You are viewing a plain text version of this content. The canonical link for it is here.
Posted to solr-user@lucene.apache.org by Bertrand Mahé <bm...@servicepilot.com> on 2018/06/29 16:37:48 UTC

Solr - zoo with more than 1000 collections

Hi,

 

In order to store timeseries data and perform deletion easily, we create a
several collections per day and then use aliases.

 

We are using SOLR 7.3 and we have 2 questions:

 

Q1 : In order to access quickly the latest data would it be possible to load
cores in descending chronological order rather than alphabetical order?

 

Q2: When we exceed 1200-1300 collections, zookeeper suddenly changes from
6-700 KB RAM to 3 GB RAM which makes zoo very slow or almost unusable. Is
this normal?

 

Thanks in advance,

 

Bertrand


Re: Solr - zoo with more than 1000 collections

Posted by Gus Heck <gu...@gmail.com>.
Hi Bertrand,

Are you by any chance using the new Time Routed Aliases feature? You didn't
mention it so I suspect not, but you might want to look...  It's still
pretty new, but it would be interesting to get your feedback on it if it
looks like it would help. I'm wondering how you get to that many
collections, and if any of those collections are old data that doesn't need
to be queried anymore? If so, TRA's can clean up collections with old data
automatically... (see router.autoDeleteAge) That would possibly put an
upper bound on the number of collections you have to handle, and allow the
performance to be stable indefinitely once things are sized correctly
(assuming a steady rate of new data, and a steady query rate/complexity).
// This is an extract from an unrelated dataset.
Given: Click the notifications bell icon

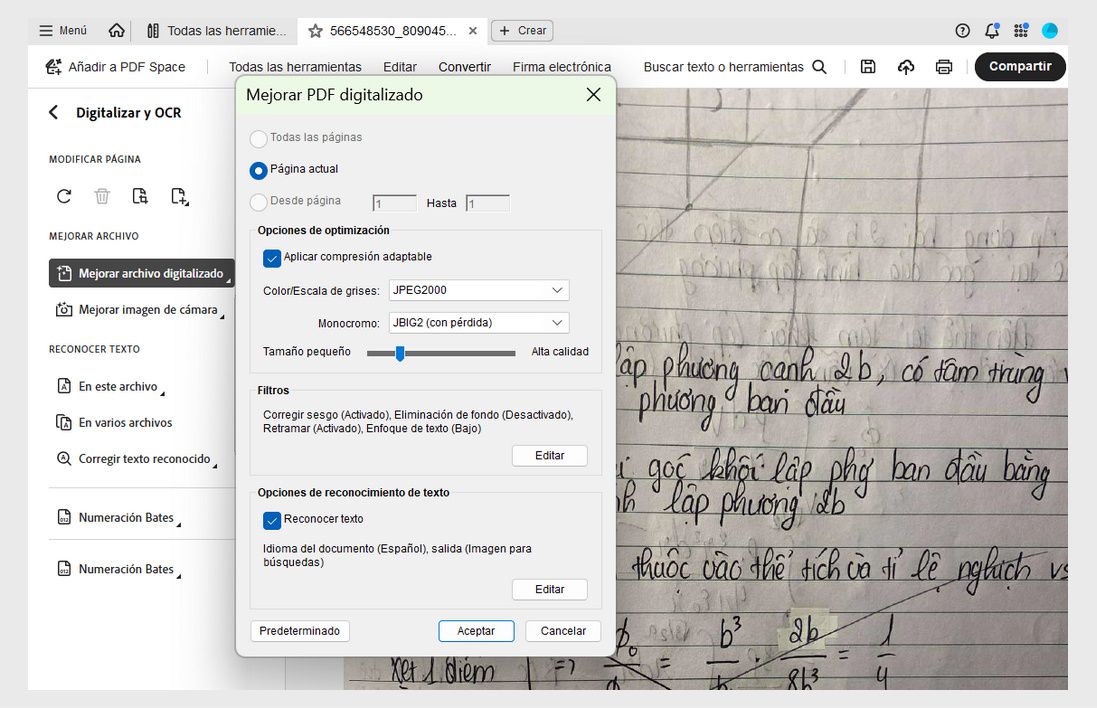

https://lucene.apache.org/solr/guide/7_3/collections-api.html#createalias

More some improvements and a dedicated section in the docs were added in
7.4....

https://lucene.apache.org/solr/guide/7_4/collections-api.html#createalias

-Gus

On Fri, Jun 29, 2018 at 12:49 PM, Yago Riveiro <ya...@gmail.com>
wrote:

> Solr doesn’t scale very well with ~2K collections, and yes de bottleneck
> is Zookeeper itself.
>
> Zookeeper doesn’t perform operation as quickly as expected with folders
> with a lot of children.
>
> In a scenario where you are in a recovery state (a node crash), this
> limitation will hurt a lot, the queue work stacks recovery operations due
> the low throughput to consume the queue.
>
> Regards.
>
> --
>
> Yago Riveiro
>
> On 29 Jun 2018 17:38 +0100, Bertrand Mahé <bm...@servicepilot.com>, wrote:
> > Hi,
> >
> >
> >
> > In order to store timeseries data and perform deletion easily, we create
> a
> > several collections per day and then use aliases.
> >
> >
> >
> > We are using SOLR 7.3 and we have 2 questions:
> >
> >
> >
> > Q1 : In order to access quickly the latest data would it be possible to
> load
> > cores in descending chronological order rather than alphabetical order?
> >
> >
> >
> > Q2: When we exceed 1200-1300 collections, zookeeper suddenly changes from
> > 6-700 KB RAM to 3 GB RAM which makes zoo very slow or almost unusable. Is
> > this normal?
> >
> >
> >
> > Thanks in advance,
> >
> >
> >
> > Bertrand
> >
>



-- 
http://www.the111shift.com

Re: Solr - zoo with more than 1000 collections

Posted by Yago Riveiro <ya...@gmail.com>.
Solr doesn’t scale very well with ~2K collections, and yes de bottleneck is Zookeeper itself.

Zookeeper doesn’t perform operation as quickly as expected with folders with a lot of children.

In a scenario where you are in a recovery state (a node crash), this limitation will hurt a lot, the queue work stacks recovery operations due the low throughput to consume the queue.

Regards.

--

Yago Riveiro

On 29 Jun 2018 17:38 +0100, Bertrand Mahé <bm...@servicepilot.com>, wrote:
> Hi,
>
>
>
> In order to store timeseries data and perform deletion easily, we create a
> several collections per day and then use aliases.
>
>
>
> We are using SOLR 7.3 and we have 2 questions:
>
>
>
> Q1 : In order to access quickly the latest data would it be possible to load
> cores in descending chronological order rather than alphabetical order?
>
>
>
> Q2: When we exceed 1200-1300 collections, zookeeper suddenly changes from
> 6-700 KB RAM to 3 GB RAM which makes zoo very slow or almost unusable. Is
> this normal?
>
>
>
> Thanks in advance,
>
>
>
> Bertrand
>